Neither are in real immediate danger as an (albeit dysfunctional) administration still exists and is still going through the motions. What could be problematic is the fact that as Trump refuses to share info this will delay Biden's organisation of a transitionary team in terms of people and priorities. If you don't know what the biggest concerns/topics of the moment are it's hard to figure out who you want to fill certain appointed positions and if you want to create new ones or refocus certain stuff.

I suppose the logical workaround would be to just arrange meetings with the top of the bureaucracy rather than wait until Trump decides he wants to help in the transition (he won't).
uziq
Member
+343|2205
well, that's exactly what i was alluding to. trump just reshuffled a bunch of DoD officials and the top-level decision making is what has been derailed.

trump also proposed striking iran's nuclear sites, for e.g., in the last few days. just one of several stories circulating about the instability at the very top.
unnamednewbie13
Moderator
+1,842|5524|USA

Larssen wrote:

Nah that's media/Biden camp BS mostly. Departments will merrily keep functioning regardless of who the political leadership is or even if there is any political leadership. The NSA doesn't suddenly stop its surveillance, the intelligence agencies don't stop sharing info, the military doesn't start twiddling thumbs etc. 'Business as usual' continues, no matter what, independent from politics.
It's been pointed out by a number of people in or who have been intelligence how much of a risk factor is currently at play, and it probably does them a disservice to downplay that. The president leaking classified information through the non-filters of twitter out of spite wouldn't be an (irrecoverable) blow but could have long lasting implications as well as put members of our intelligence community at risk. It's even been suggested that Trump be declared incapable, with Pence assuming the mantle of acting-president for the duration.
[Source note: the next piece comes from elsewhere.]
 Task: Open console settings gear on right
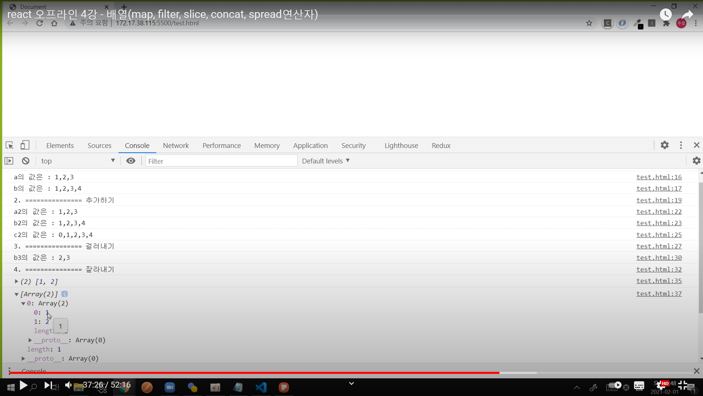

The people that Trump just installed in the Pentagon occupy positions that can be reshuffled again at the whim of Biden. Of greater concern to me are the other bootlick appointments made throughout his presidency that have had time to do their damage. Also his assault on voter confidence this year should not be dismissed, and neither should this bumpy transition. Not to mention over a quarter of a million dead Americans in part thanks to the politicization of COVID-19 in a politically divided atmosphere.

e:

In a short period of time, we surpassed the American dead of Vietnam and in less than a year we've broken the halfway point to the American dead of WW2. This will be felt by families for generations and will be in living memory beyond the year 2100. For instance, the child who recently lost both parents to it will be in his mid-80s (barring early death).